Controlling the social, economic and environmental impacts should be at the core of the administration of a sports venue, managers of the Aviva Stadium in Dublin told EURACTIV in an interview.
“Ever since we opened in 2010, there has been a strong important sustainability focus,” Daniel Wynne, Operations Co-ordinator said.
The Aviva stadium works towards maximising its economic and social impact in the community while reducing its ecological footprint.
The work goes from supporting the community to making the events more environmentally friendly.
Reducing operations carbon footprint
As the stadium was recently built, part of the materials resulted from the demolition of the old venue were recycled. The facilities count now on an energy-efficient system that has helped to reduce the carbon footprint of the operations as well.
At the moment, the venue is 100% powered with clean energy.

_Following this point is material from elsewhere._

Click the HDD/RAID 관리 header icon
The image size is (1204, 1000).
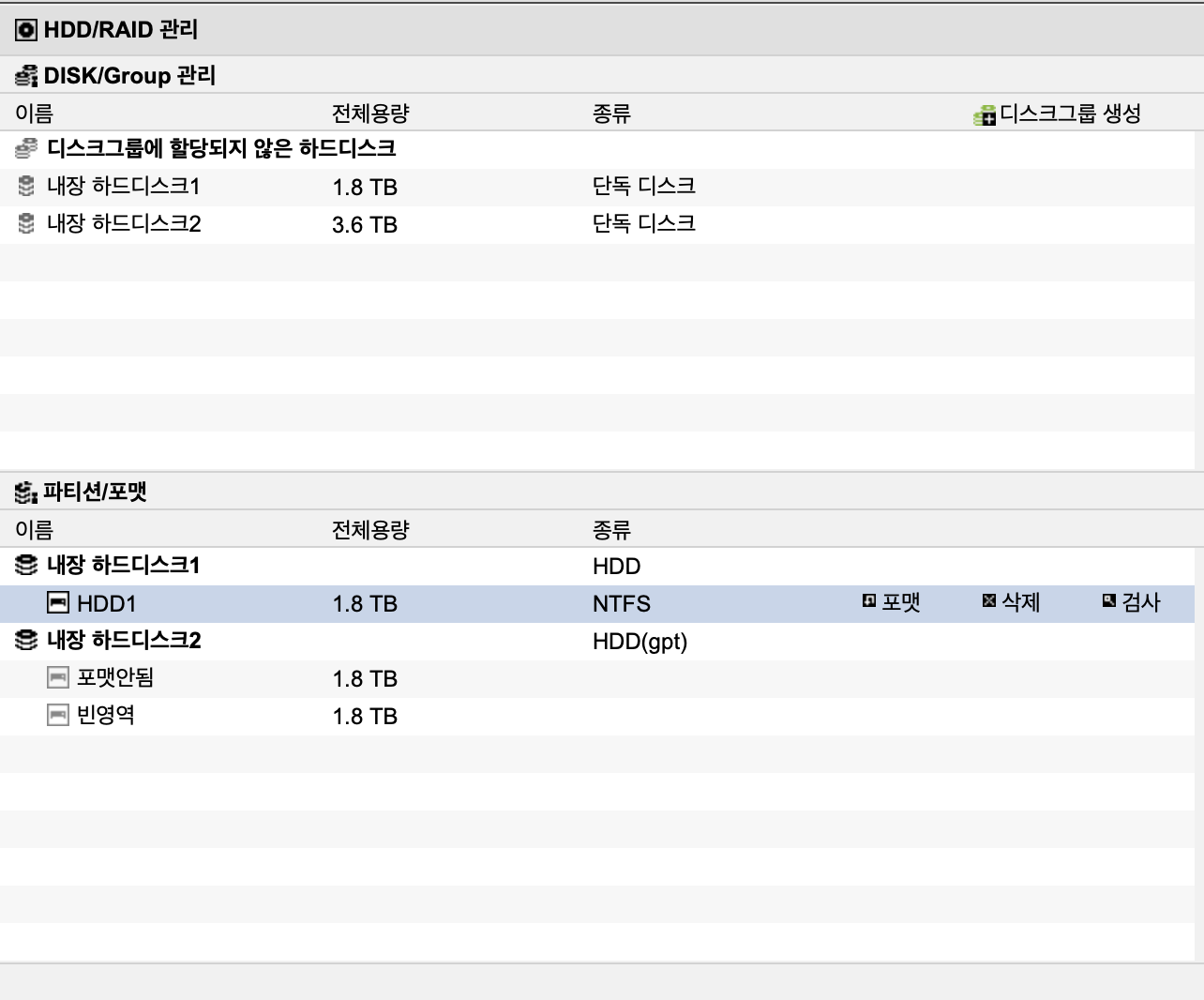[x=26, y=30]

“We have been doing it for a number of years now. It is starting to slowly get more and more difficult because a lot of the easy, low hanging fruit is gone,” Aidan Byrne, Sustainability Manager, explained.
However, small decisions such as closing areas of the venue when they are not being used help reducing energy consumption, they explained.
Furthermore, the venue has a system to reduce water usage by collecting rain from the roof, which is then diverted and used for the sprinklers on the pitch, helping to reduce water consumption too.
As the stadium is applying several event sustainability management systems, they benefit from independent auditors that make sure they are complying with the required standards.
“It gives a bit of transparency and accountability,” Byrne said.
Waste management, the more simple the better
The organisation of sports events often results in the generation of tonnes of garbage.
The stadium manages to recycle on-site 70% of its waste on average, according to managers. The percentage improves in the external management of the residues.
“A lot of it has to do with educating people in the right way to treat the waste because I think that if you don’t communicate, they’ll just flip into their habits. We need to constantly remind people of recycling,” Wynne insisted.
To ensure better waste management, the stadium recently changed its collection system to make it as simple as possible for the supporters. “It kind of mimics what people had that they normally had in their home,” Byrne highlighted.
Beyond environmental sustainability
The Aviva Stadium aims to have a positive impact in the community, beyond being environmentally friendly.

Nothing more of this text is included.